Written exercise A: Please reproduce the passage of the forum thread between "## Done_Fishin (Oct" and "TV can accept.", inclusive.

═══ Passage to read

# [Linx Mint 17.1 'Rebecca'] Can't use TV as a monitor, help!



## Jdeadevil (Jan 23, 2008)

Not sure if I'm putting this in the right forum, move it if its more appropriate in another. I've listed what version of Linux I'm using in the title, and everything I'm using is pretty much default as I'm new to this operating system. The problem is that even though my laptop
(Samsung RV511) can detect the Samsung 40 inch Smart TV, and the TV can recognize the new HDMI in the Source LIst when it's plugged in, it says No Signal when plugged in but No Cable Connected when unplugged. I've tried using both HDMI to HDMI and VGA to HDMI, there aren't any other ports I don't think. Neither of them make any difference, I've also tried setting the TV as the main monitor and as an extention (mirrored) but it still hasn't shown itself.

I'm very new to Linux, so if I have to enter any codes on the terminal I'll probably be a bit lost unless I know exactly what I'm typing in.

Also other than the fact my laptop is an Intel i3 @ 25.3GHz and my video card is a GeForce I have no idea how to generate a decent report on my system specs, so if you want me to do that to then you might want to tell me how.

If there's any other details I'm forgetting to report on, let me know and I'll try and find out.


----------



## Done_Fishin (Oct 10, 2006)

What model Samsung 40" TV do you have ?? I suspect that it may be a problem with Analysis .. if your laptop outputs a different screensize / analysis to that which the TV can accept.

There is a *user guide here* for your laptop

on page 53 / 59 there is a guide to connecting via the 15pin VGA or HDMI connectors

Have you tried the Fn + F4 key combination to switch the output to the external device ??


----------



## Jdeadevil (Jan 23, 2008)

══════
═══ Given entries

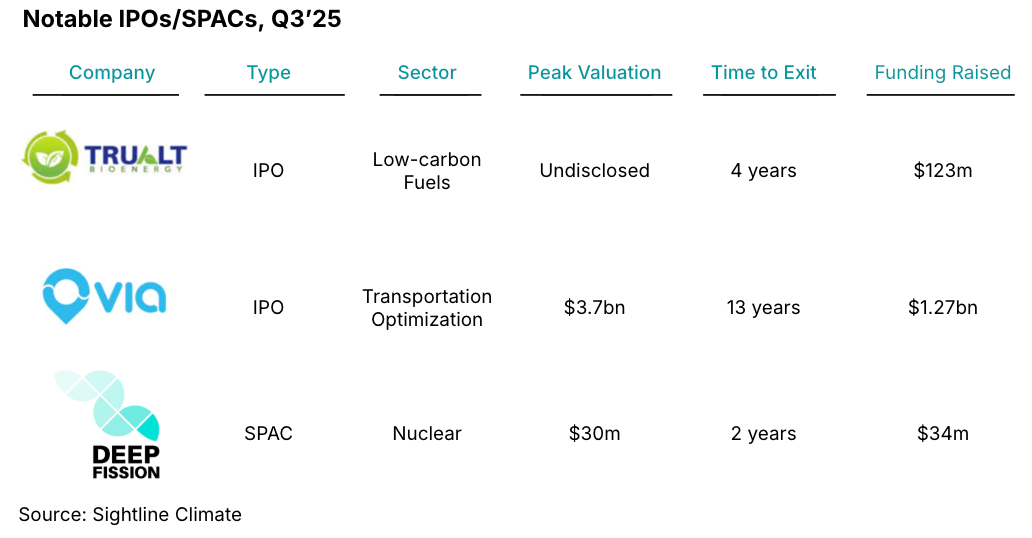Viewport: 1032px width, 538px height.
Task: Select the Type column header
Action: click(268, 73)
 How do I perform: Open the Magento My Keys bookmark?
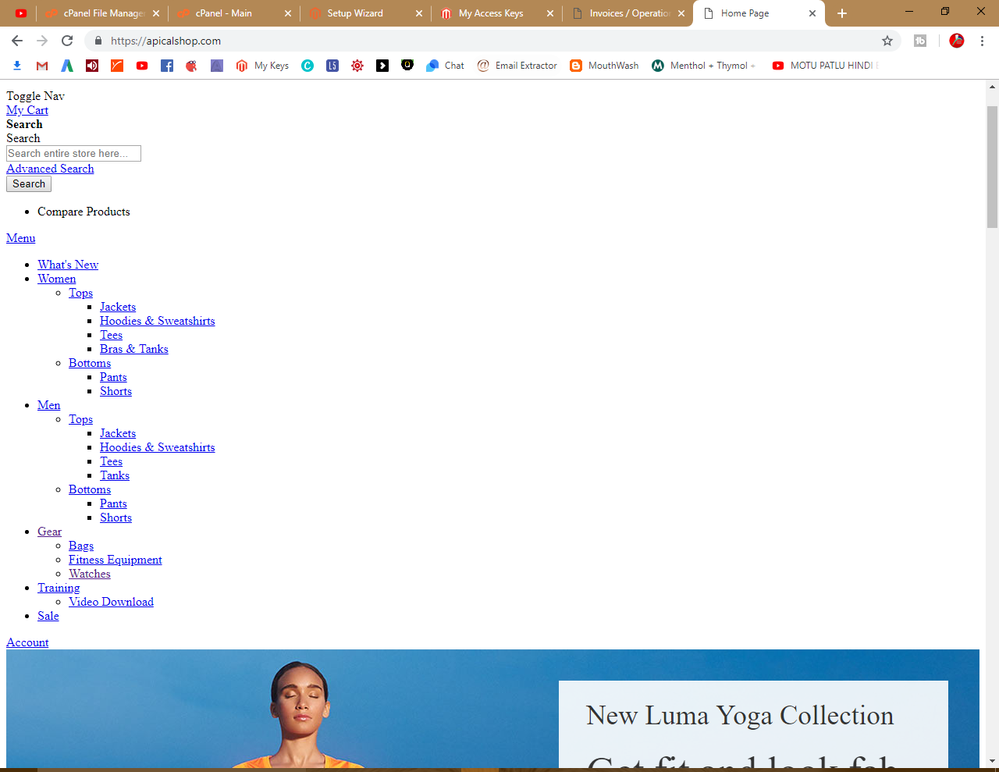tap(262, 66)
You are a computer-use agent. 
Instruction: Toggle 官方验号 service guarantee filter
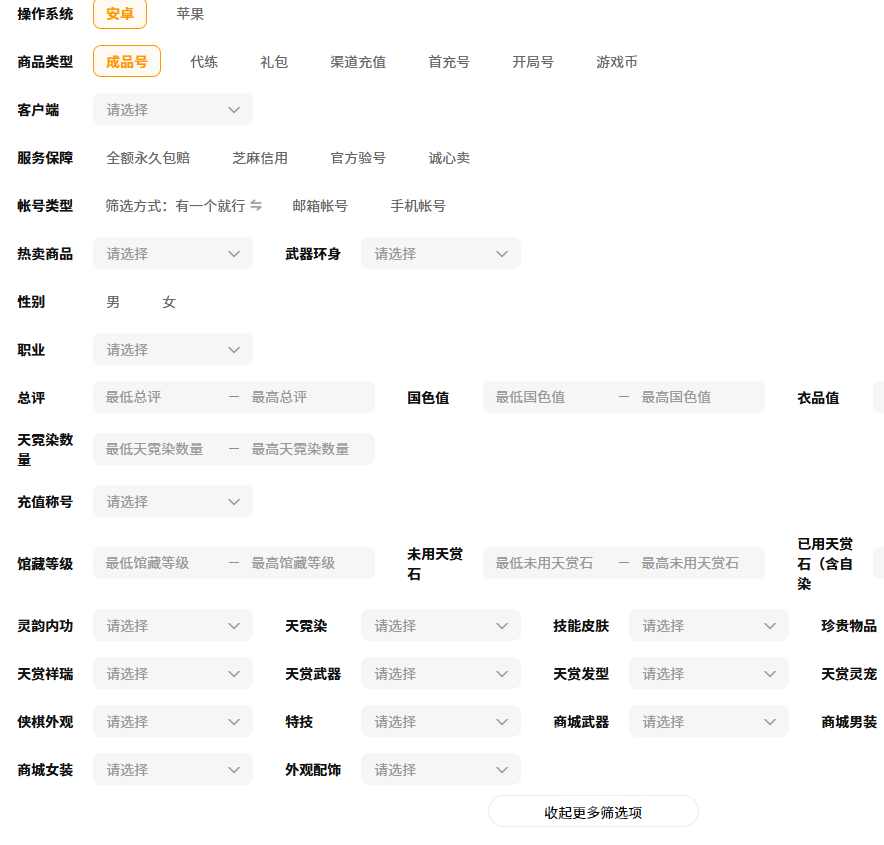coord(358,158)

══════

Written exercise B: Rewrite the records between the line holding "You are a computer-use agent." and the end of the records, inclusive, swapping "Toggle" for "Switch on" and changing nothing else. Omit the pictures.

Written response A:
## Done_Fishin (Oct 10, 2006)

What model Samsung 40" TV do you have ?? I suspect that it may be a problem with Analysis .. if your laptop outputs a different screensize / analysis to that which the TV can accept.

Written response B:
You are a computer-use agent. 
Instruction: Switch on 官方验号 service guarantee filter
coord(358,158)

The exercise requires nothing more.